= Cairo poets =

Literary group based in Cairo, Egypt, during World War II

The British Army presence in Egypt in World War II had, as a side effect, the concentration of a group of Cairo poets. There had been a noticeable literary group in Cairo before the war in North Africa broke out, including university academics. Possibly as a reflection of that, there were two strands of literary activity and publication during the years 1942–1944. There was the Personal Landscape group centred on the publication of that name, founded by Lawrence Durrell, Robin Fedden and Bernard Spencer. There was also the Salamander group, which produced a magazine and the Oasis series of anthologies. To oversimplify, the first group produced poetic reputations, while the second, founded by servicemen, broadcast appeals and collected an archive of 17,000 poems written at the period.

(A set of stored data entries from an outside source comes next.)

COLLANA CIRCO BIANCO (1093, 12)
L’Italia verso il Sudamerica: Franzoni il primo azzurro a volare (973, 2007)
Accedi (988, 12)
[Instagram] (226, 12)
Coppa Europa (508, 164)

Poets such as Terence Tiller and G. S. Fraser had a foot in both camps. Keith Douglas, the iconic war poet, was associated with the Personal Landscape group. Alan Rook, John Gawsworth and John Waller published in Salamander.

Several of the Cairo poets appeared in the 'Poets in Uniform' issue of Tambimuttu's Poetry London early in 1941.

An English literary presence persisted after the war, in the persons of P. H. Newby, Robert Liddell, Denys Johnson-Davies, Hilary Corke and D. J. Enright.

==Poets in Personal Landscape. An Anthology of Exile (1945)==

Keith Douglas, Lawrence Durrell, Harold Edwards, Robin Fedden, G. S. Fraser, Diana Gould, Charles Johnston, Robert Liddell, Olivia Manning, Elie Papadimitiou, Hugh Gordon Porteus, George Seferis, Ruth Speirs, Bernard Spencer, Terence Tiller, David Gwyn Williams.